I would consider the experiment successful if every single goal was met!

Firmware

This was the most challenging part of the experiment, as I had no previous experience developing firmware, and nobody else in the community had built an opensource firmware for the specific model Cambium cnPilot 190W, however, they have done a good job porting other devices using the same chipset MT7628 from MediaTek. I chose OpenWrt as it’s well supported by an active community and was also used by the CeroWrt Project from Bufferbloat.net, as a platform for their research and improvements for fq_codel and cake.

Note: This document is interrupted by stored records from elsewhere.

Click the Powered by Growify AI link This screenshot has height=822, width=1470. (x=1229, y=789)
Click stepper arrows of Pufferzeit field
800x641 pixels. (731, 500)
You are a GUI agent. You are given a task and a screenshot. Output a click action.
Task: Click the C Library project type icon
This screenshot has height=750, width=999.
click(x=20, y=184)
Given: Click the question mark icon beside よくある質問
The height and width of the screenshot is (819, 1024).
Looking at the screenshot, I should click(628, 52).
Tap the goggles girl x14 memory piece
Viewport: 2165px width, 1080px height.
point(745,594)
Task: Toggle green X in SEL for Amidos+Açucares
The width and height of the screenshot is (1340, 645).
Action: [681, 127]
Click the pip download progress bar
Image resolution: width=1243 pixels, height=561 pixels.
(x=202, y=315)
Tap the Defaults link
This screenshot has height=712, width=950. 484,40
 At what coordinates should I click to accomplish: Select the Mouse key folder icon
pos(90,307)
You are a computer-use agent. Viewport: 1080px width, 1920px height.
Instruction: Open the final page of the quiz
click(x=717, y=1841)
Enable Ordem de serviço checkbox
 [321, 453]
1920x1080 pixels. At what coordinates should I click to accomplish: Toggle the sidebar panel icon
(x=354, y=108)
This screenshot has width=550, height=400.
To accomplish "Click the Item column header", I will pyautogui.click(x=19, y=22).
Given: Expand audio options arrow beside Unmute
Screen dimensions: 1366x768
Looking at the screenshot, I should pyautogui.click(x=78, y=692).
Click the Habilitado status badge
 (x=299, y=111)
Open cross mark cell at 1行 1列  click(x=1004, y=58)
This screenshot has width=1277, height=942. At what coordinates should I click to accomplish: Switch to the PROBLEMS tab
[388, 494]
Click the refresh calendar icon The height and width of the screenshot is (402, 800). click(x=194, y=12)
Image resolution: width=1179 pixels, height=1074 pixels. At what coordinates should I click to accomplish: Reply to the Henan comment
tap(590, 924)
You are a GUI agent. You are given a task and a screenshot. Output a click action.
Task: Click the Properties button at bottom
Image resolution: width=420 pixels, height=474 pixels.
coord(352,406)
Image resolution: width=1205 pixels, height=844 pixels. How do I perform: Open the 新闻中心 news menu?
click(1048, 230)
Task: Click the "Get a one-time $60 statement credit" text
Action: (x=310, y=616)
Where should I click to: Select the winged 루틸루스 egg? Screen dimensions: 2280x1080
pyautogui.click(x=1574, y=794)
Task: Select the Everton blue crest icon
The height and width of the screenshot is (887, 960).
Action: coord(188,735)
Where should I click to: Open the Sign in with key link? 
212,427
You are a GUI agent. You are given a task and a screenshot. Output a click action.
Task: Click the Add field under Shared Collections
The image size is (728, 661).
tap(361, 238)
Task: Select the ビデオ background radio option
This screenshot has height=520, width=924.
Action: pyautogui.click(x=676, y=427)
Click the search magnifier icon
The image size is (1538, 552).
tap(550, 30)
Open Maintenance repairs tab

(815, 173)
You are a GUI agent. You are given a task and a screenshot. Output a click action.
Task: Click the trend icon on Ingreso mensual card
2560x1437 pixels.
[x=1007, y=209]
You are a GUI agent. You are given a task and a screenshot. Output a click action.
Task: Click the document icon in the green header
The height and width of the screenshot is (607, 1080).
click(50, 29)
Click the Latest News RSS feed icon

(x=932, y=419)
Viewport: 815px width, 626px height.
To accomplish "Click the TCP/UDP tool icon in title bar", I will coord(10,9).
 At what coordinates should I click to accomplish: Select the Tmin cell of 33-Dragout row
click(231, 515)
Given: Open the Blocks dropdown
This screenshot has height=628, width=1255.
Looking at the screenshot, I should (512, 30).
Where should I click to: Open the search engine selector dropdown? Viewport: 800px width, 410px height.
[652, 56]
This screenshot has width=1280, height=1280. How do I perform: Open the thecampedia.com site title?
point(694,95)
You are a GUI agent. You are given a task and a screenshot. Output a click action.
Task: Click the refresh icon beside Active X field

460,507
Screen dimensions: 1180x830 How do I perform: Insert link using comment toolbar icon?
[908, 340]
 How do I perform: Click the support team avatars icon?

After weeks of learning, try and error, fine-tuning the Linux kernel options, and patching the master branch with code on the wireless driver that weren’t yet merged to the latest version, and a lot of support from the OpenWrt and LibreQos communities, I was able to build a custom and stable OpenWrt image, that I called NafiuxWrt for fun. A high degree of reverse engineering was needed, but that is another story.

Results

The first production deployment exceeded my expectations!! I was able to flash the CPE router remotely, configure the up-link shaping with cake, and created a brand new, modern, full fledged linux machine that gave me a high degree of observability.

So, I invited the customer to join a video call (connected to the router with the new firmware) and had him run this waveform speedtest:

(View complete report)

Wow! It is possible with modernized software on ancient hardware to have a great Internet experience, an totally usable videoconferencing, under load even on a 10Mbit/4Mbit link.

I was purposefully talking the whole time while executing the test, to validate with the customer if there was any loss/distortion on the audio, something that fortunately never happened.

We’re now in the process of deploying the firmware to all the network, which will also give us flexibility to continue personalizing the firmware to better serve our customers.